VAE doesn't work, but AE does

Hello guys,

I’m facing a problem with my VAE and it’s that it doesn’t properly reconstruct the data.
My process is: UMAP, to see how the data is structured, VAE, and then UMAP over the reconstructed data.
The point is that the UMAP plot from the beginning and the UMAP plot from the reconstructed data are not similar at all. In fact, they’re completely different. That’s why I think my VAE is not working.
Besides, if I run just a AE, it works perfectly fine. And even if I remove the KL-Diverge err, the VAE works.

Does anyone know what could be happening here?
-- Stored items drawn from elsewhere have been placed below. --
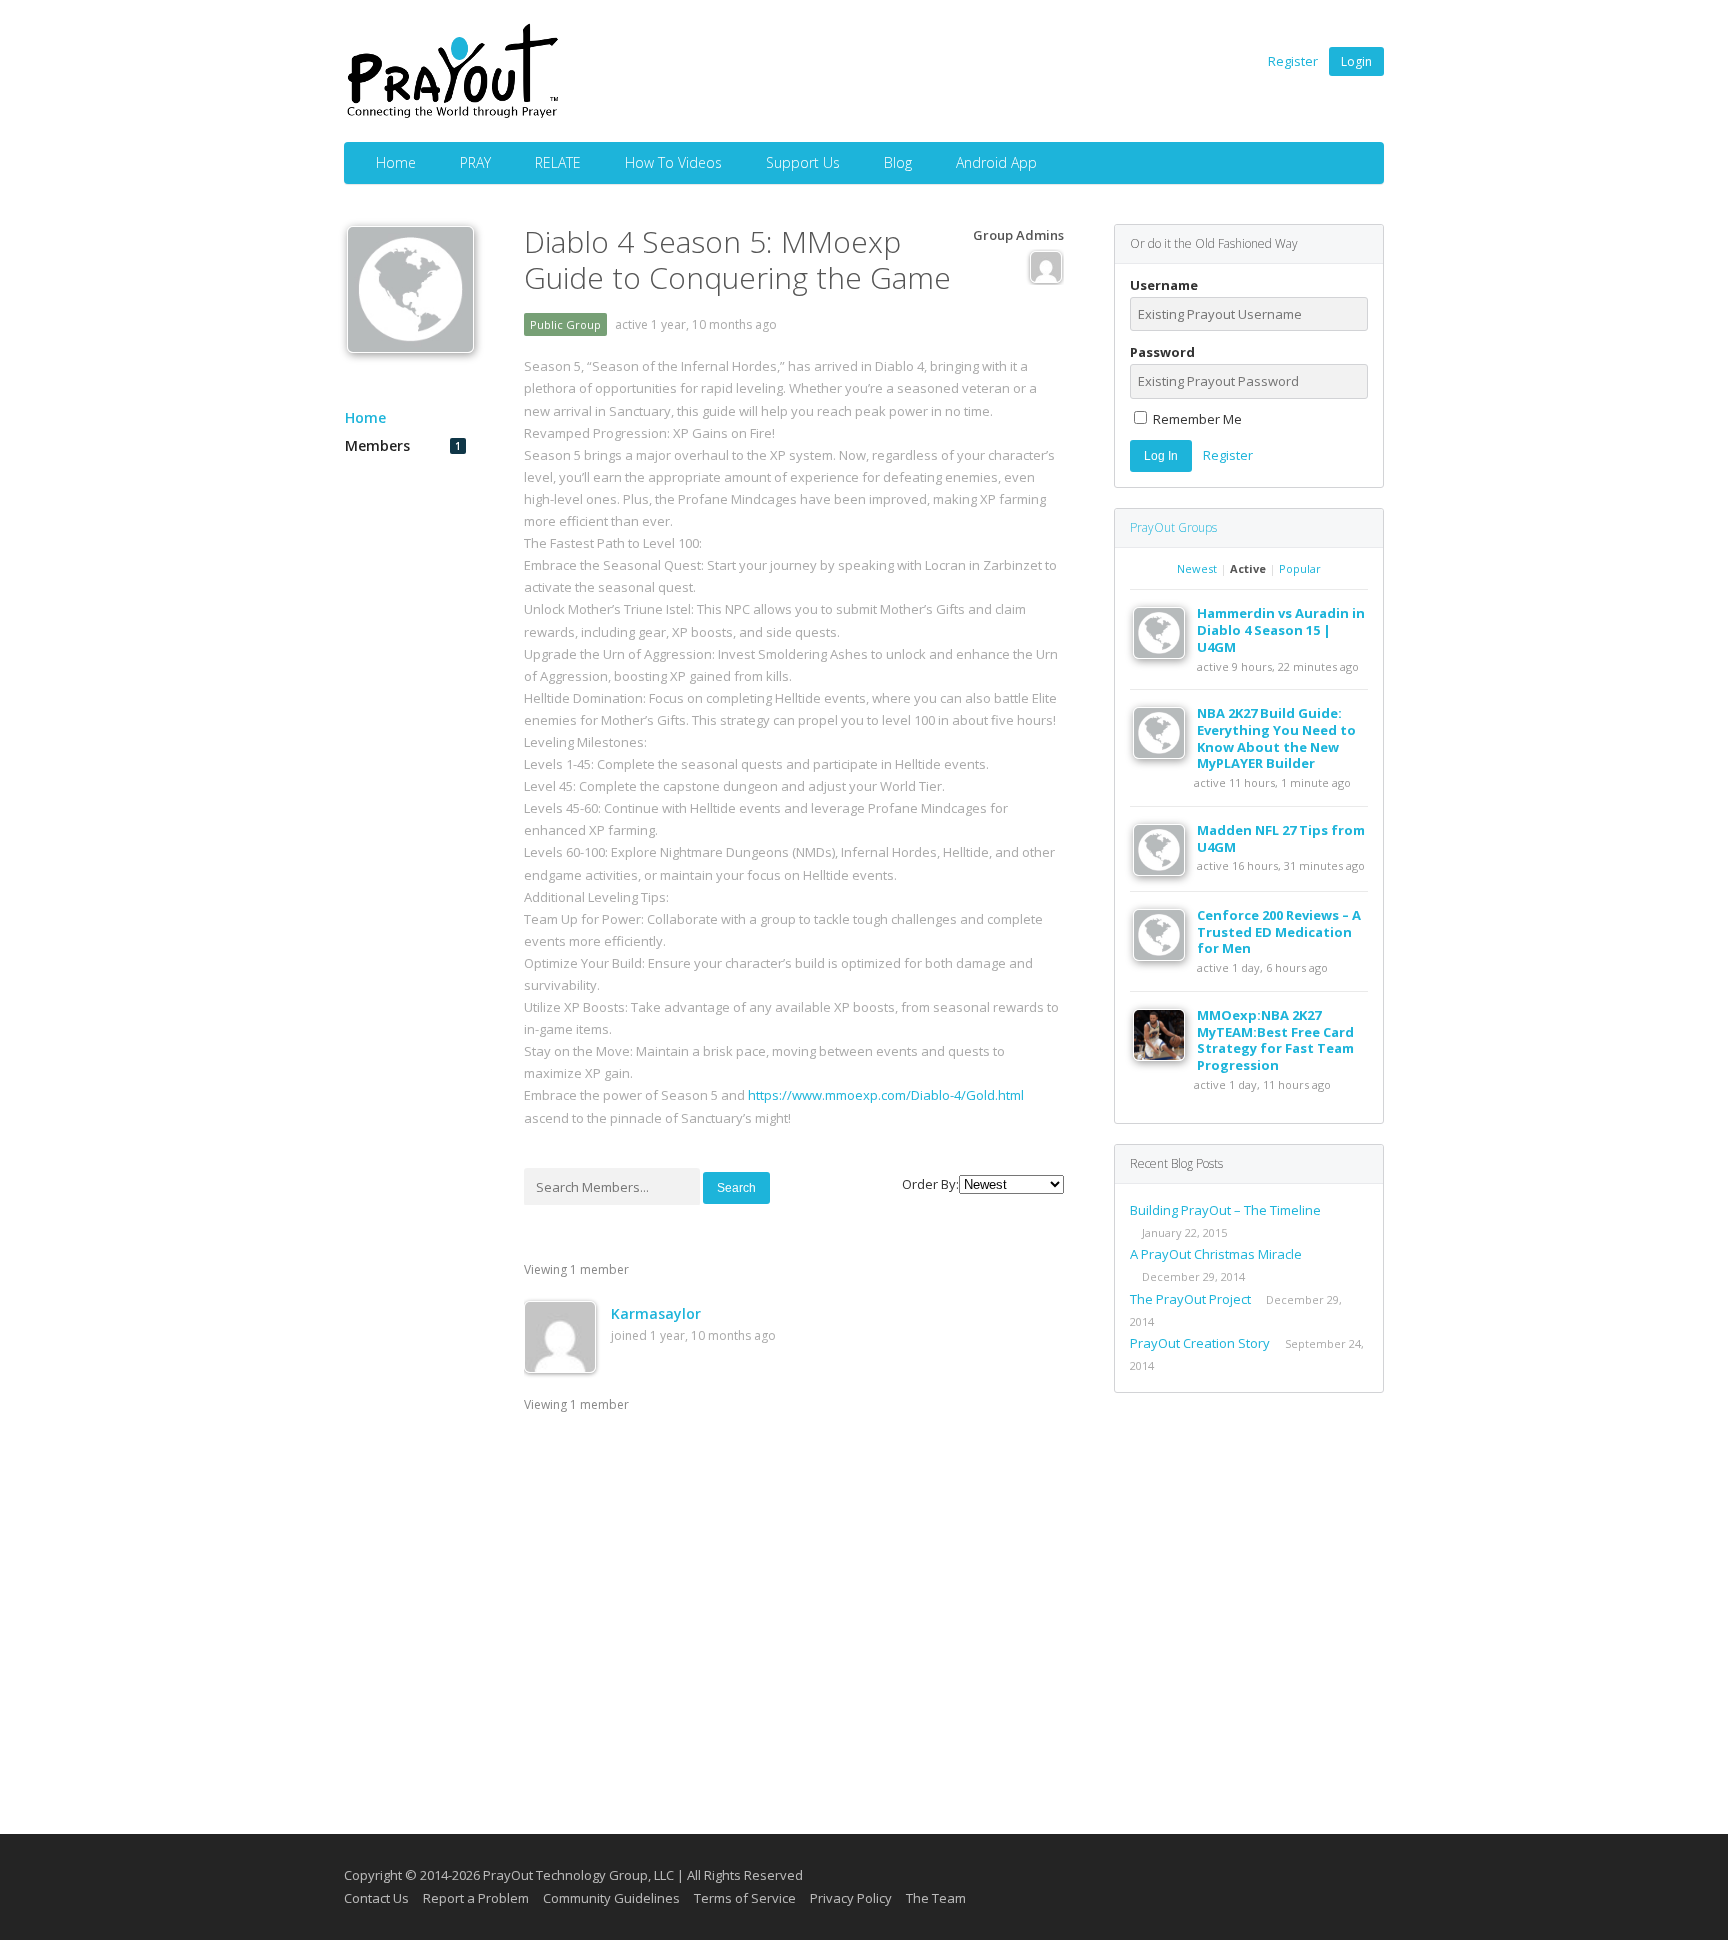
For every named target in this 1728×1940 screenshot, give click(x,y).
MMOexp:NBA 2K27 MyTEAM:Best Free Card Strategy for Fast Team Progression (1275, 1040)
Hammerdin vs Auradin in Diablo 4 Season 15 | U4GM (1281, 630)
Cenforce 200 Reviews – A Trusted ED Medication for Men (1279, 932)
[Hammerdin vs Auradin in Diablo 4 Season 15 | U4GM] (1165, 654)
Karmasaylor (656, 1313)
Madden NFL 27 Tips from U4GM (1281, 838)
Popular (1300, 568)
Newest (1197, 568)
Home (396, 162)
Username (1164, 285)
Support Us (803, 162)
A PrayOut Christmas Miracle (1216, 1254)
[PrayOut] (452, 115)
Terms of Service (745, 1898)
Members (403, 445)
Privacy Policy (851, 1898)
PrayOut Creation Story (1200, 1343)
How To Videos (673, 162)
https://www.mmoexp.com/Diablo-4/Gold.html (886, 1095)
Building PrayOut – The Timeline (1225, 1210)
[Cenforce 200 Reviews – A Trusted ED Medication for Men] (1165, 956)
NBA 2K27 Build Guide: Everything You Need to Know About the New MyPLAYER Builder (1276, 738)
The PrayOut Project (1190, 1299)
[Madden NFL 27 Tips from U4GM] (1165, 871)
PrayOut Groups (1173, 527)
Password (1162, 352)
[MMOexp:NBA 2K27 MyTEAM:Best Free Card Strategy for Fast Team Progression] (1165, 1056)
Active (1248, 568)
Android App (996, 162)
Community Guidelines (611, 1898)
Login (1356, 61)
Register (1293, 61)
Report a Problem (476, 1898)
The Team (936, 1898)
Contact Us (376, 1898)
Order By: (930, 1184)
It’s so strange…

My code is this:

features = 16

class VAE(nn.Module):
    def __init__(self, **kwargs):
        super().__init__()

        #encoder layers
        self.encoder1 = nn.Linear(in_features=kwargs["input_shape"], out_features=kwargs["mid_dim"])
        self.encoder2 = nn.Linear(in_features=kwargs["mid_dim"], out_features=features*2)

        #decoder layers
        self.decoder1 = nn.Linear(in_features=features, out_features=kwargs["mid_dim"])
        self.decoder2 = nn.Linear(in_features=kwargs["mid_dim"], out_features=kwargs["input_shape"])

    def reparametrize(self, mu, log_var):

        # mu: mean of the encoder's latent space distribution
        # log_var: variance from the encoder's latient space distribution
        if self.training:
            std = torch.exp(0.5*log_var) #standard deviation. 0,5 to have a unit variance
            eps = torch.randn_like(std) #same size as std
            sample = mu + (eps*std) #we take a value of the distribution of the latent space
        else:   
            sample = mu
        return sample

    def forward(self, x):
        # encode
        x = F.relu(self.encoder1(x))
        x = self.encoder2(x).view(-1,2,features)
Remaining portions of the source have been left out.